Menurut Teguh, siapa yang menyatakan berlakunya normal baru, dasarnya apa, alat evaluasinya apa, dan anggarannya bagaimana harus jelas sebelum penerapan normal baru. Sebab, banyak warga tidak tertib selama PSBB. Ketika PSBB tahap pertama, misalnya, belum ada perangkat hukum yang memberikan sanksi kepada pelanggar.
Dalam situasi itu, penegak hukum mengambil pendekatan persuasif tetapi tidak cukup efektif dan warga tetap tidak tertib. ”Imbasnya ketika penerapan PSBB kedua, penegak hukum lebih longgar dalam penjagaan,” katanya.
Pusat dan daerah
Ketua Komisi VIII DPR dari Fraksi Partai Amanat Nasional Yandri Susanto mengatakan, jika memang akan menuju normal baru, batasan normal baru itu harus sama, baik antara yang dipikirkan oleh pemerintah, pusat dan daerah, maupun masyarakat. ”Sebaiknya standar WHO menjadi acuan semua pihak.
Kalau standar berbeda, nanti yang terpapar korona dikhawatirkan lebih banyak,” katanya, di Jakarta, Kamis (28/5).

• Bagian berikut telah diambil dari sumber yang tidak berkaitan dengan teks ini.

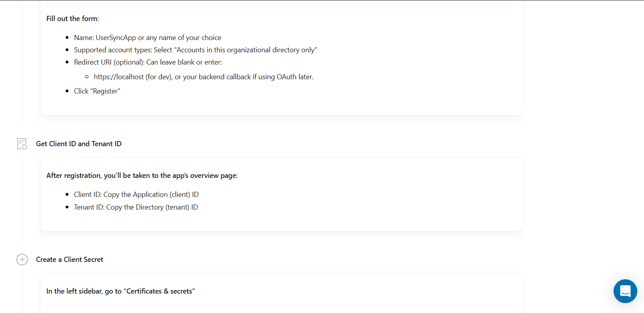Screen dimensions: 644x313
Task: Click the bullet point before Click "Register"
Action: tap(67, 91)
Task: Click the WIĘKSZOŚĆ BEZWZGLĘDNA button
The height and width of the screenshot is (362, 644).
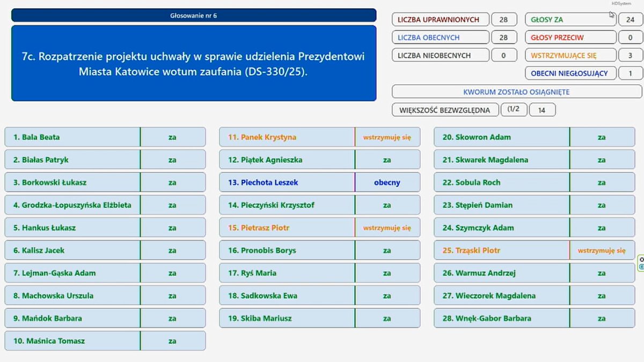Action: (x=445, y=109)
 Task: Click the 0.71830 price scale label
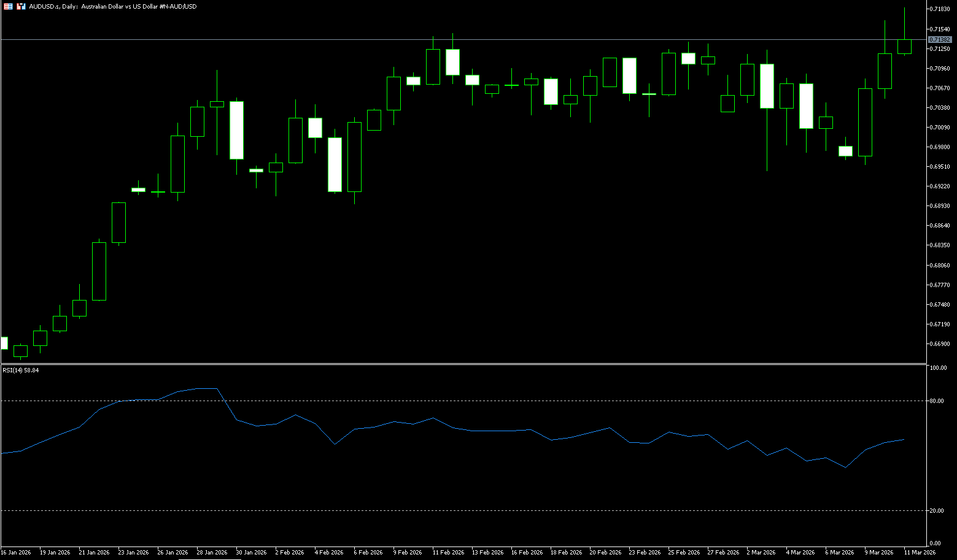click(939, 9)
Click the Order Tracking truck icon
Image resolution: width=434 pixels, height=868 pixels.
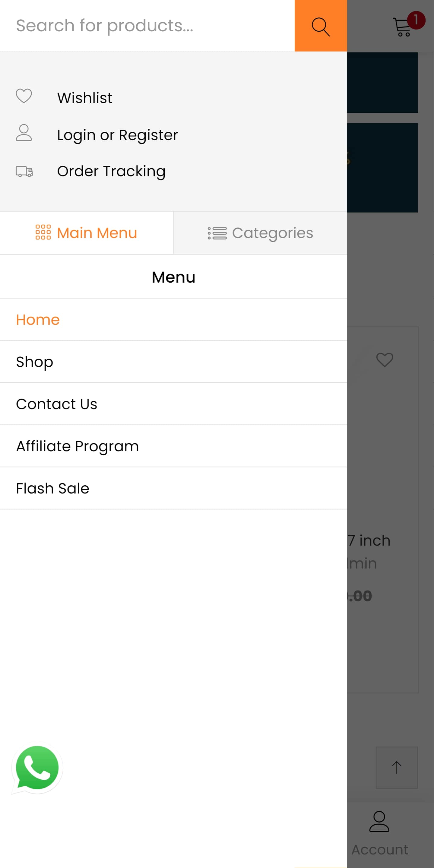(24, 171)
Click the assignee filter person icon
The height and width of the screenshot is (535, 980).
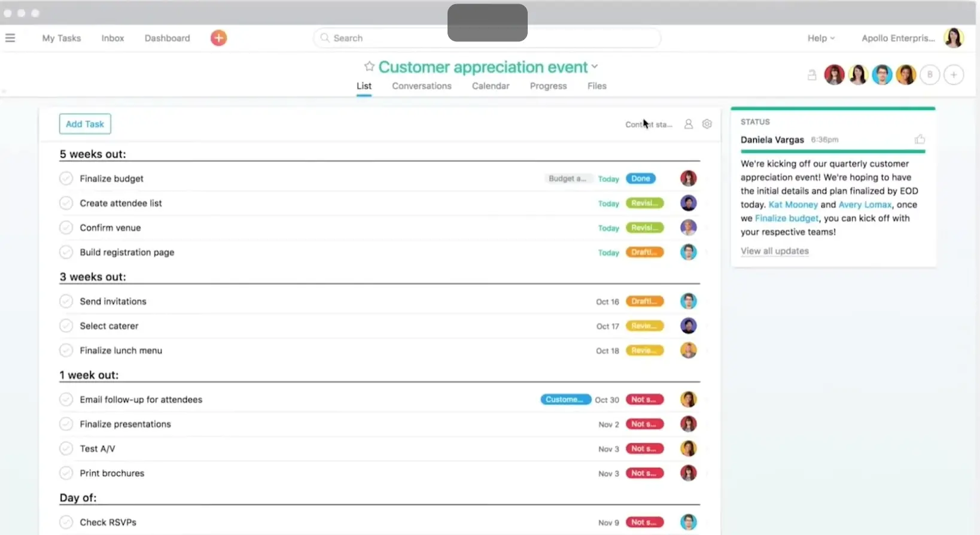689,124
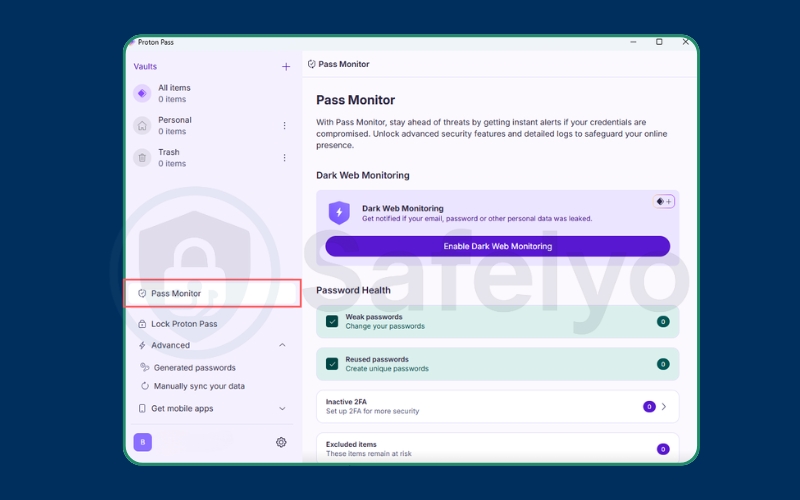The height and width of the screenshot is (500, 800).
Task: Click the Dark Web Monitoring shield icon
Action: tap(339, 212)

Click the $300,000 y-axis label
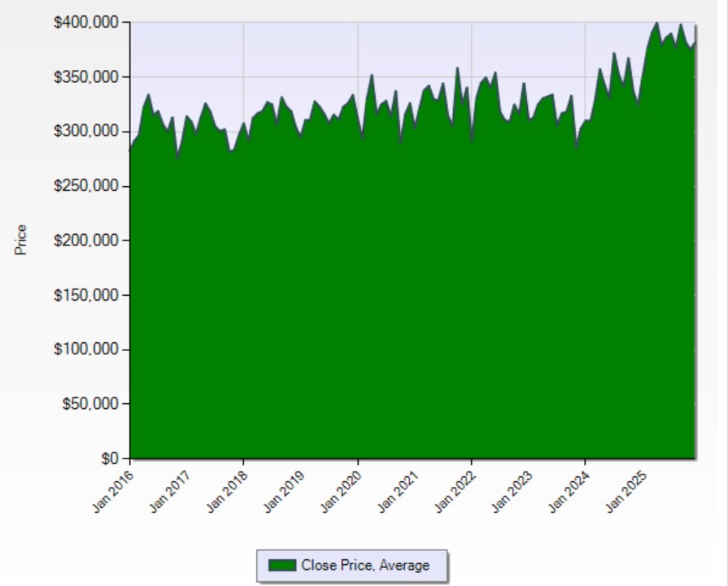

Pemerintah juga diminta menerapkan normal baru itu secara berkeadilan dan disiplin sesuai dengan kondisi dan status zona daerah bersangkutan. Informasi yang jelas harus disampaikan pemerintah, termasuk tentang pemetaan daerah, apakah suatu daerah itu tergolong zona merah, hijau, ataukah biru.
Dari keterbukaan informasi itu, menurut Yandri, kewaspadaan masyarakat bisa ditumbuhkan. Pesan agar pemerintah melakukan pengkajian secara mendalam juga datang dari Persyarikatan Muhammadiyah. ”Pemerintah perlu mengkaji saksama pemberlakuan new normal agar masyarakat tidak menjadi korban,” kata Ketua Umum Pimpinan Pusat Muhammadiyah Haedar Nashir melalui keterangan tertulis, Kamis.
Ketua Bidang Kesehatan Pengurus Besar Nahdlatul Ulama Syahrizal Syarif berpendapat senada. Hal yang perlu digarisbawahi, pemberlakuan normal baru berdampak pada melambatnya penurunan kurva kasus Covid-19 dan butuh waktu yang lebih lama.
”Jika lockdown adalah standar ideal, PSBB adalah standar esensial, maka pelonggaran harus memenuhi standar minimal kesehatan. Pakai masker, jaga jarak, kebersihan diri, cuci tangan, social-physical distancing tidak bisa ditawar,” ujar Syahrizal.